I am trying to accomplish a simple task: creating a new column in a Pandas dataframe based on the conditions of other columns. I have consulted other posts (e.g., this very popular one, but also others that took different approaches) but have been unsuccessful.
The problem I am having now is that only the last value defined in my function is returned in the new column
For example:
I have the following column:
x
1
2
3
I want to add a new column of labels thusly:
x size
1 Small
2 Medium
3 Large
Here is the most recent attempt's code:
import pandas as pd
import numpy as np
df = pd.read_csv('blah.csv')
def size (row):
if row['rQ7'] == 1:
return 'Small'
if row['rQ7'] == 2:
return 'Medium'
if row['rQ7'] == 3:
return 'Large'
return -99
'''
I have also tried breaking this into
else:
return -99
but it doesn't work. '''
df['size'] = df.apply (lambda row: size (row), axis=1)

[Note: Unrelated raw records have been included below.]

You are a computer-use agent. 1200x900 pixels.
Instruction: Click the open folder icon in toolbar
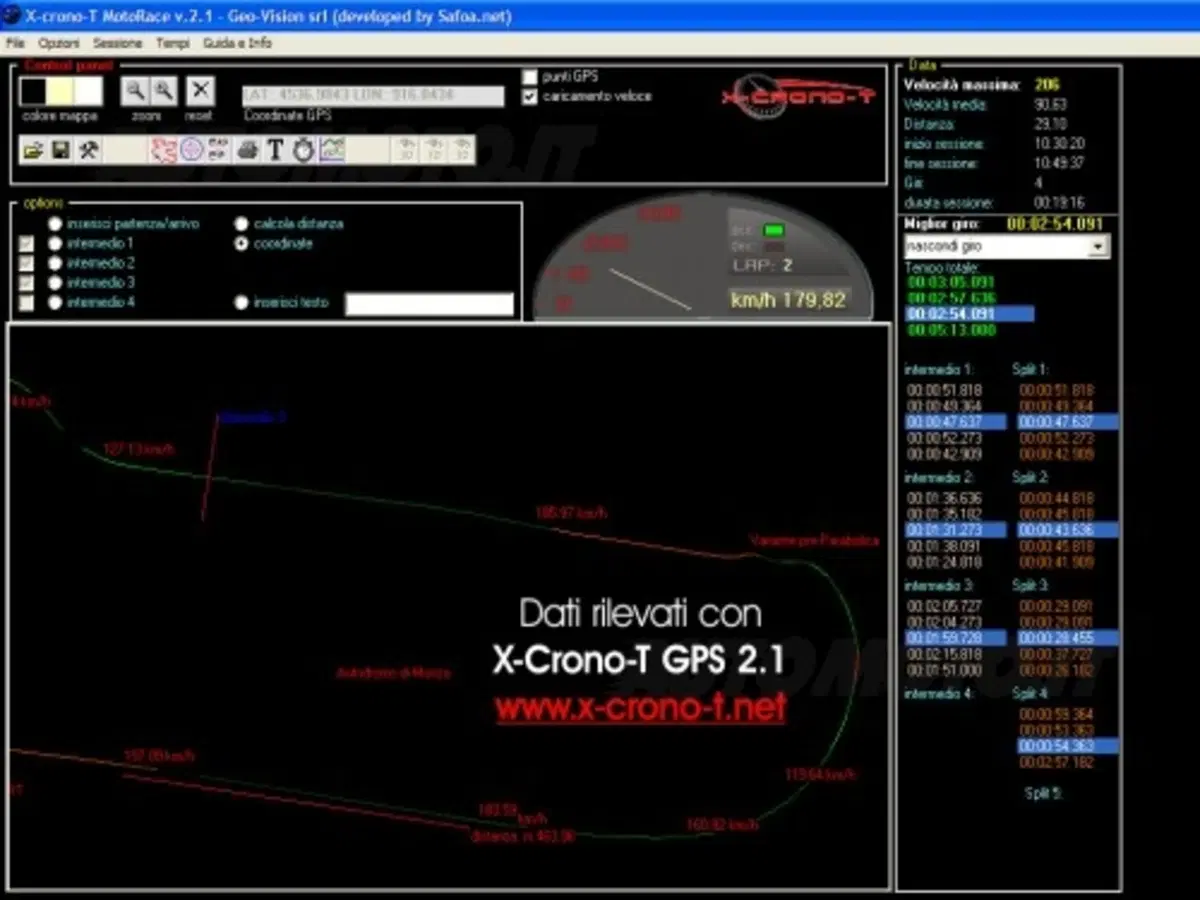click(33, 150)
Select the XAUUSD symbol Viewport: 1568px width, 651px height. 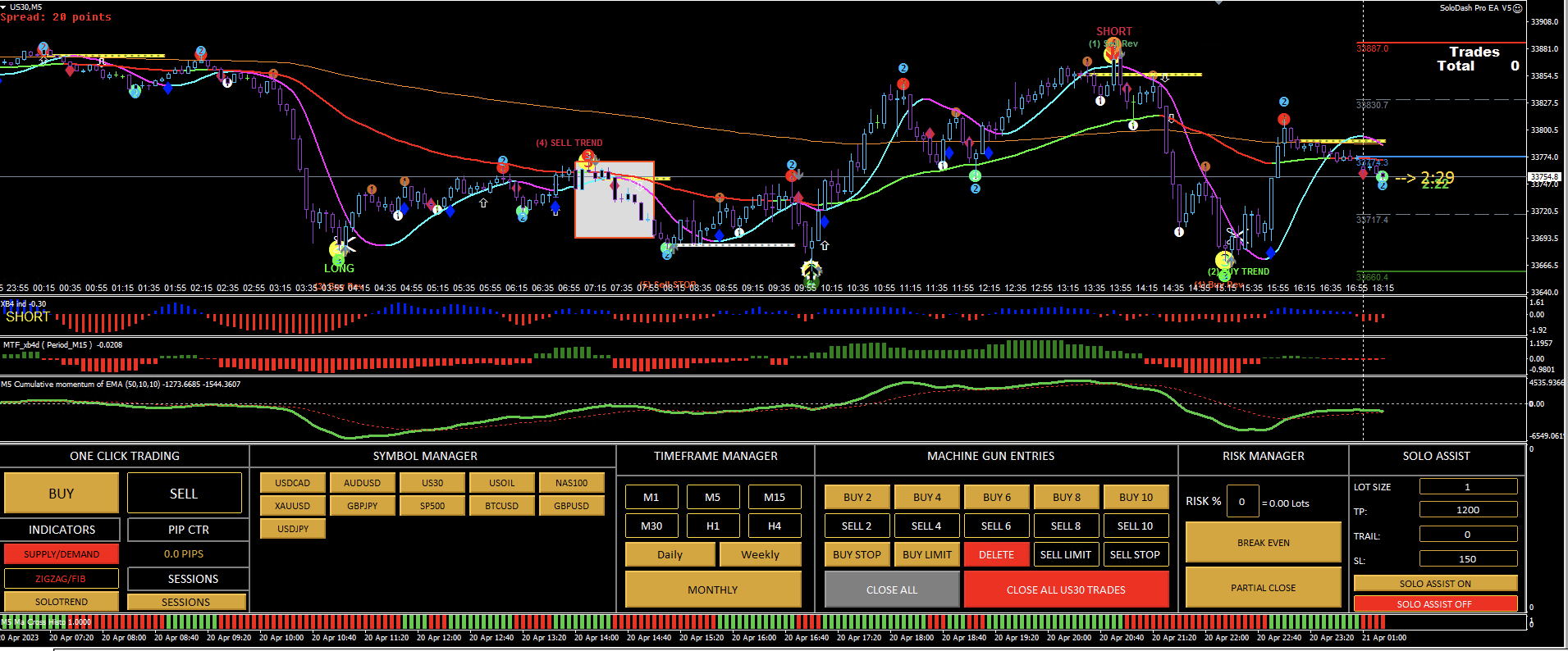tap(293, 506)
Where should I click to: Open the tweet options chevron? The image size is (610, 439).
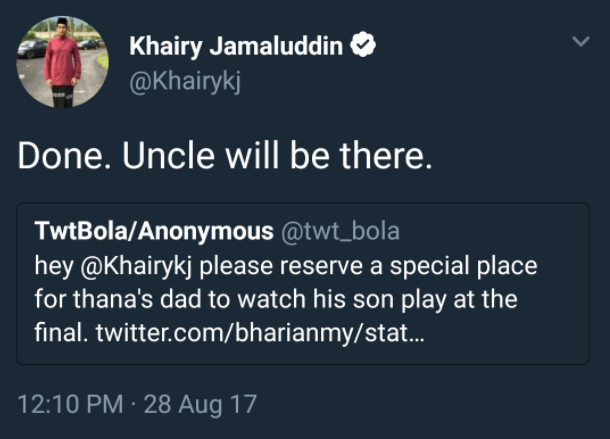580,43
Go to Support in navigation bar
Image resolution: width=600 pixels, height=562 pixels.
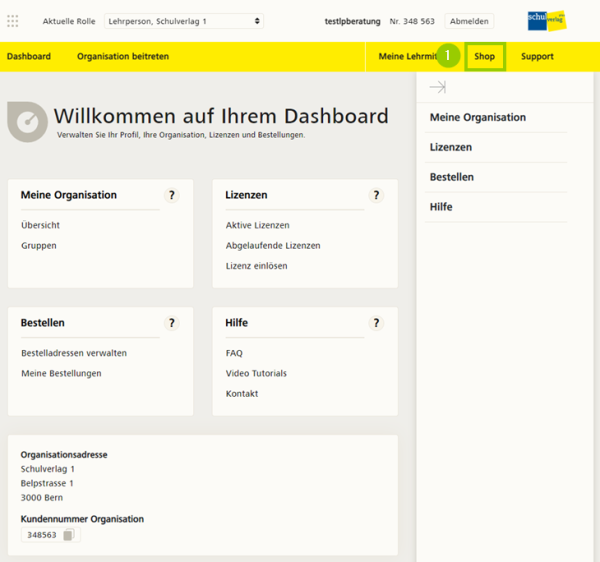point(537,57)
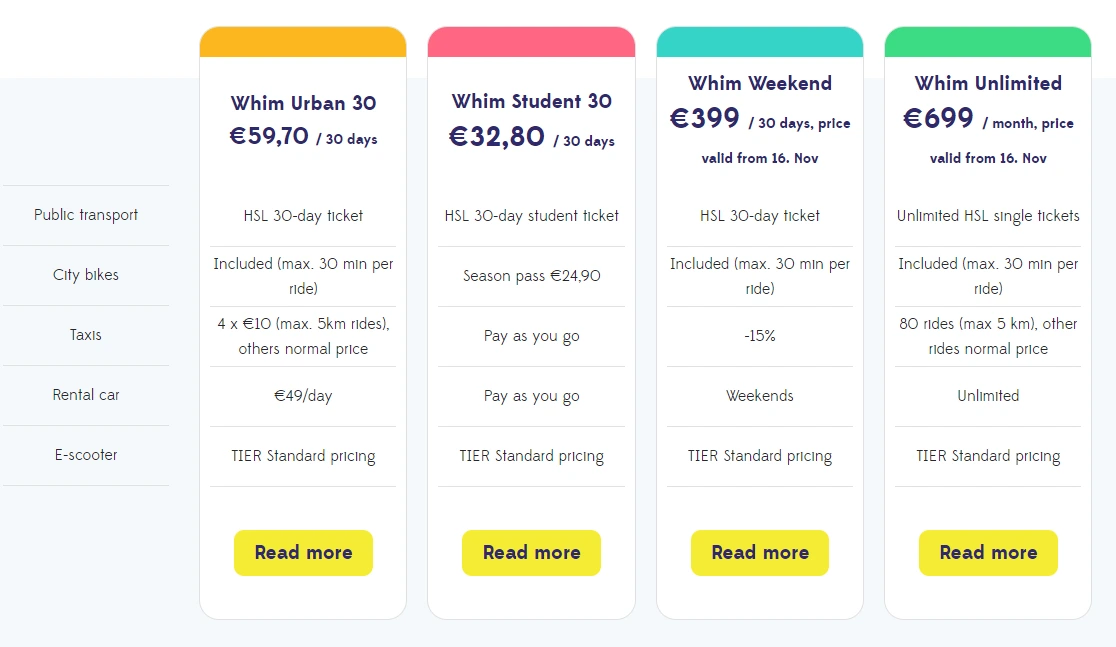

Now, while I do not get any errors, when I apply the function to the dataframe, it only returns the last value, i.e., -99:
x size
1 -99
2 -99
3 -99
This is also true for other functions I have tried, and when I tried to use df.loc[]
, Python would not copy any of the values to the new column, although no errors were present.
I am confused and at a loss: to me, and based on the other examples I have tried, it appears the code should work.
Any help is greatly appreciated.